This disclosure relates to self-repairing metal alloy matrix composites, methods of manufacture and use thereof and articles comprising the same.
Metal materials, such as aluminum alloys, have been investigated for use in aerospace equipment. Although properties of aluminum such as cost and weight are desirable for aerospace and other lightweight material applications, during operation such materials can be subjected to physical stresses due to cyclic loading, resulting in the formation of fatigue cracks, and subsequently, may lead to fatigue failure.
To repair fatigue cracks, additional materials, skilled application of a repair technique and/or direct access are generally utilized. For example, repair methods may include drilling the crack tip to blunt the crack in order to prevent further crack propagation, grinding out the crack and using weld overlays to obtain the desired part thickness, using a doubler to reinforce the material surrounding the crack, applying selective plating over the crack, applying polymeric fillers to fill the crack, or applying thermal sprays over the crack. However, since these repair techniques involve additional materials, skilled external application and/or direct access, these techniques may not be desirable in aerospace applications, such as those in space flight. Further, repair techniques involving doublers pose challenges with regard to bonding and surface preparation in aerospace application.

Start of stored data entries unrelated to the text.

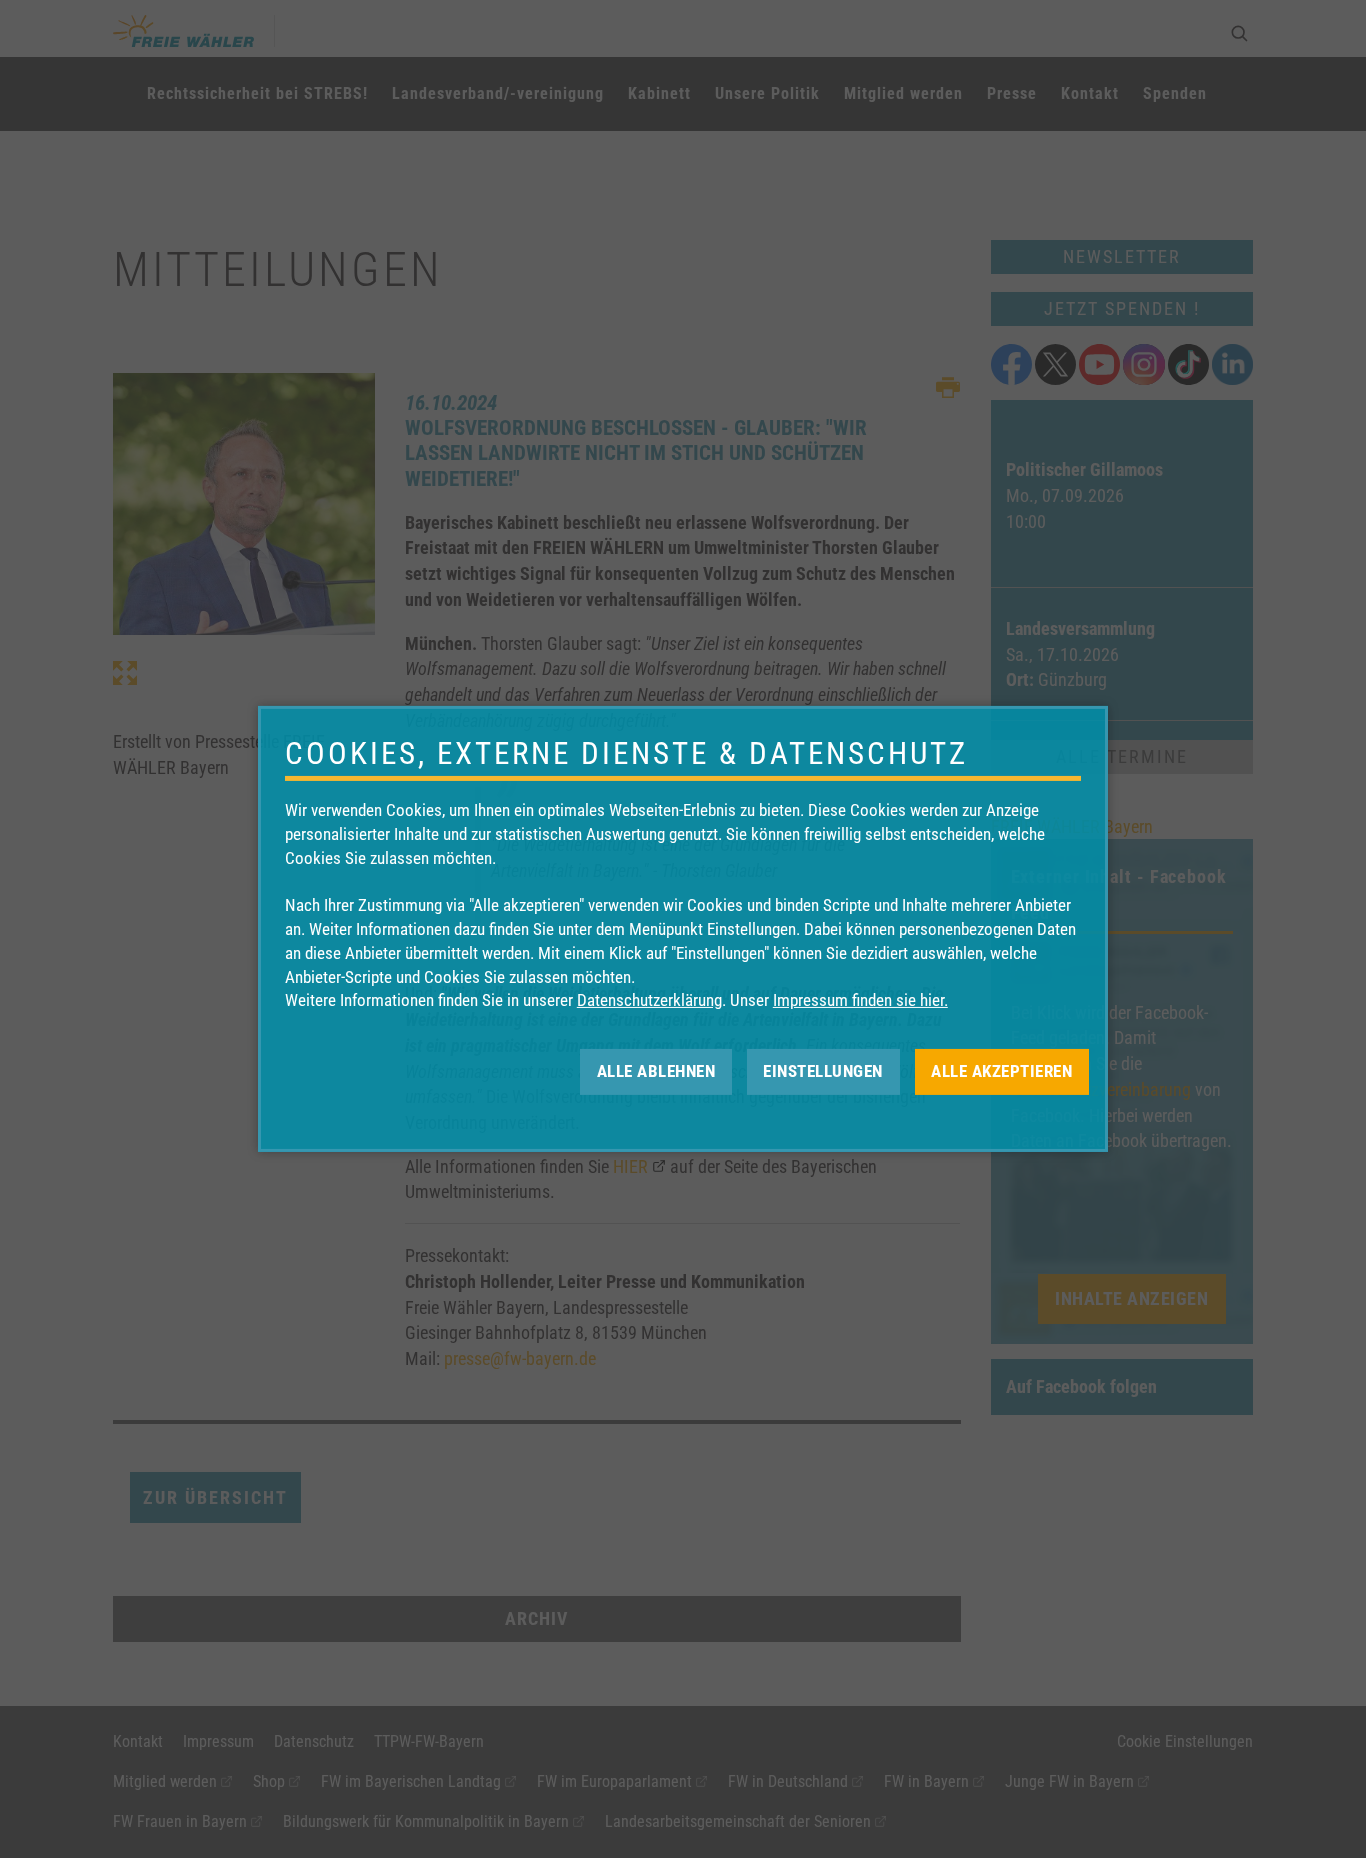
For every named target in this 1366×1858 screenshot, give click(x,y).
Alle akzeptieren (1001, 1071)
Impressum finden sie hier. (860, 1000)
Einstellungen (823, 1071)
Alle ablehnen (656, 1071)
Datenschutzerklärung (649, 1000)
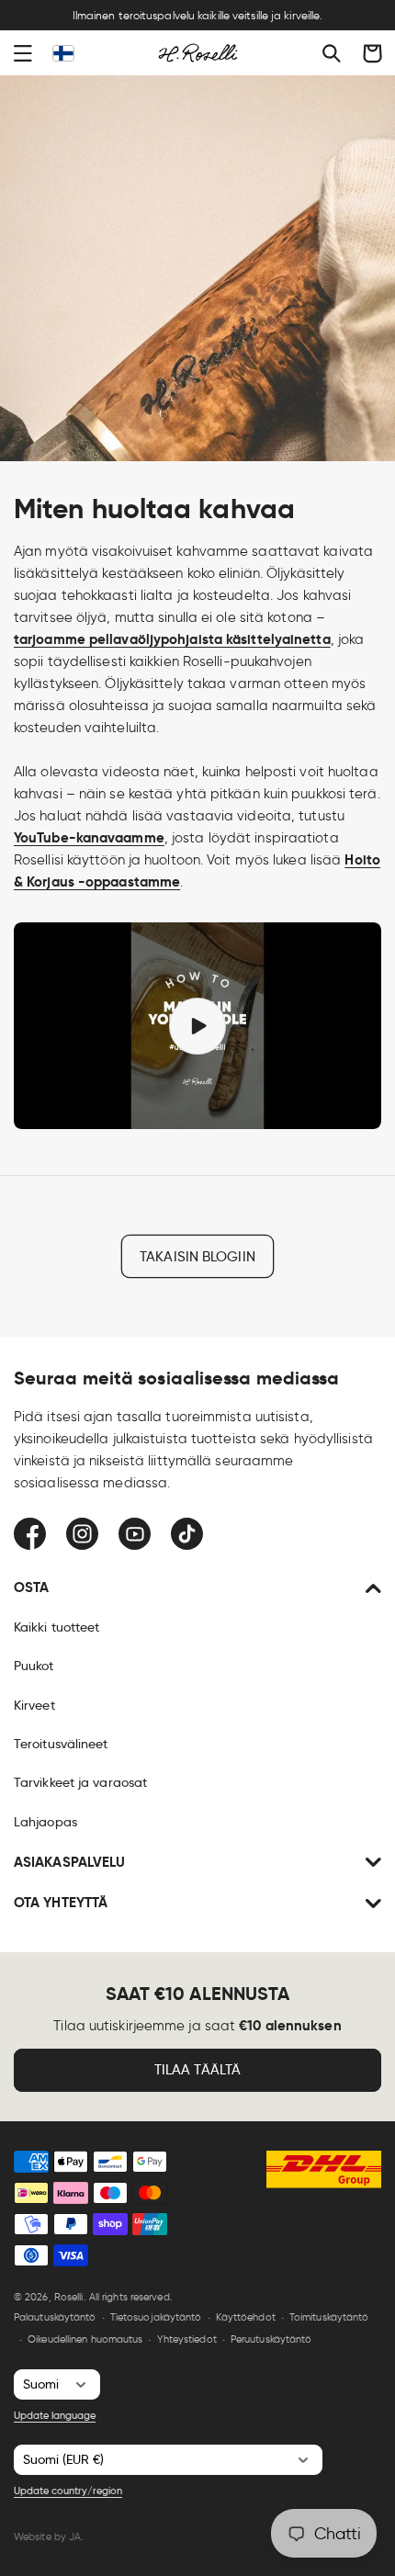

In addition, weld overlays, while suitable for some metal alloys such as steel-based alloys, pose challenges in terms of reduced strength when applied to aluminum-based structural materials.
It is therefore desirable to develop metal alloy matrix composites and methods of making thereof which have self-repairing capabilities to facilitate the closure and/or repair of fatigue cracks and/or to avoid one or more of the challenges described above.